## ACTIVITY
Write out every entry once more, character for character.

## SOURCE INFORMATION
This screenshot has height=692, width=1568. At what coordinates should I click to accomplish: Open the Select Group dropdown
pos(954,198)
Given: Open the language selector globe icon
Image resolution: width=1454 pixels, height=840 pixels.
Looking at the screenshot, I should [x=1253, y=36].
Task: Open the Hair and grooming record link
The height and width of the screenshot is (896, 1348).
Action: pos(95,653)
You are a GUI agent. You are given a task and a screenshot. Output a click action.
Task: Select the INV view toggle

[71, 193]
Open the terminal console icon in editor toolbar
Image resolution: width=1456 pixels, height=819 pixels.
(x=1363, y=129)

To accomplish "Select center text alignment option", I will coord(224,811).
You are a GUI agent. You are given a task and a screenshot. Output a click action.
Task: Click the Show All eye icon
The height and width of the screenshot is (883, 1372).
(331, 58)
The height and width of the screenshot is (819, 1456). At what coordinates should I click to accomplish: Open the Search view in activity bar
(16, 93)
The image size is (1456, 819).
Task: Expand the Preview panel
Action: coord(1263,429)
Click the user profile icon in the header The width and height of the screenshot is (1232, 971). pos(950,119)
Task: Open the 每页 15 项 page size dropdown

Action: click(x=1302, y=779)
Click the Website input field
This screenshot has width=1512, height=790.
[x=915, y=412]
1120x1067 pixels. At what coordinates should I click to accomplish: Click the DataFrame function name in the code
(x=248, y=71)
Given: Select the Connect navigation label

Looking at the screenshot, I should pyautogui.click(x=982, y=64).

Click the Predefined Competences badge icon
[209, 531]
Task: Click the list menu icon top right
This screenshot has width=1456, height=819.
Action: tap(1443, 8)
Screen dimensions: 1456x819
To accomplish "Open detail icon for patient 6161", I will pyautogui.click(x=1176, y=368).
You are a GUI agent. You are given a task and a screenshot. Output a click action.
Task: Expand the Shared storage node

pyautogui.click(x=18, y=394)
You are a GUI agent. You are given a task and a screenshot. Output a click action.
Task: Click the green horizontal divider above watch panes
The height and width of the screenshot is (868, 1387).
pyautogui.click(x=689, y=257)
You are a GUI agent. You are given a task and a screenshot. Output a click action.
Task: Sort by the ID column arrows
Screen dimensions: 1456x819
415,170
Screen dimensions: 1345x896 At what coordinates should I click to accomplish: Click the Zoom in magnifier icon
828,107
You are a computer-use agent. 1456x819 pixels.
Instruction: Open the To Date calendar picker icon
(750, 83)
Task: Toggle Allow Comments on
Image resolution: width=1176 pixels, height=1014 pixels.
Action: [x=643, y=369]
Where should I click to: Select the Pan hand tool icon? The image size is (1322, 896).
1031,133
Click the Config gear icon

## ANSWER TO THIS EXERCISE
This screenshot has height=692, width=1568. At what coordinates should I click to accomplish: Open the Select Group dropdown
pos(954,198)
Given: Open the language selector globe icon
Image resolution: width=1454 pixels, height=840 pixels.
Looking at the screenshot, I should [x=1253, y=36].
Task: Open the Hair and grooming record link
The height and width of the screenshot is (896, 1348).
Action: pos(95,653)
You are a GUI agent. You are given a task and a screenshot. Output a click action.
Task: Select the INV view toggle

[71, 193]
Open the terminal console icon in editor toolbar
Image resolution: width=1456 pixels, height=819 pixels.
(x=1363, y=129)

To accomplish "Select center text alignment option", I will coord(224,811).
You are a GUI agent. You are given a task and a screenshot. Output a click action.
Task: Click the Show All eye icon
The height and width of the screenshot is (883, 1372).
(331, 58)
The height and width of the screenshot is (819, 1456). At what coordinates should I click to accomplish: Open the Search view in activity bar
(16, 93)
The image size is (1456, 819).
Task: Expand the Preview panel
Action: coord(1263,429)
Click the user profile icon in the header The width and height of the screenshot is (1232, 971). pos(950,119)
Task: Open the 每页 15 项 page size dropdown

Action: click(x=1302, y=779)
Click the Website input field
This screenshot has width=1512, height=790.
[x=915, y=412]
1120x1067 pixels. At what coordinates should I click to accomplish: Click the DataFrame function name in the code
(x=248, y=71)
Given: Select the Connect navigation label

Looking at the screenshot, I should pyautogui.click(x=982, y=64).

Click the Predefined Competences badge icon
[209, 531]
Task: Click the list menu icon top right
This screenshot has width=1456, height=819.
Action: tap(1443, 8)
Screen dimensions: 1456x819
To accomplish "Open detail icon for patient 6161", I will pyautogui.click(x=1176, y=368).
You are a GUI agent. You are given a task and a screenshot. Output a click action.
Task: Expand the Shared storage node

pyautogui.click(x=18, y=394)
You are a GUI agent. You are given a task and a screenshot. Output a click action.
Task: Click the green horizontal divider above watch panes
The height and width of the screenshot is (868, 1387).
pyautogui.click(x=689, y=257)
You are a GUI agent. You are given a task and a screenshot. Output a click action.
Task: Sort by the ID column arrows
Screen dimensions: 1456x819
415,170
Screen dimensions: 1345x896 At what coordinates should I click to accomplish: Click the Zoom in magnifier icon
828,107
You are a computer-use agent. 1456x819 pixels.
Instruction: Open the To Date calendar picker icon
(750, 83)
Task: Toggle Allow Comments on
Image resolution: width=1176 pixels, height=1014 pixels.
Action: [x=643, y=369]
Where should I click to: Select the Pan hand tool icon? The image size is (1322, 896).
1031,133
Click the Config gear icon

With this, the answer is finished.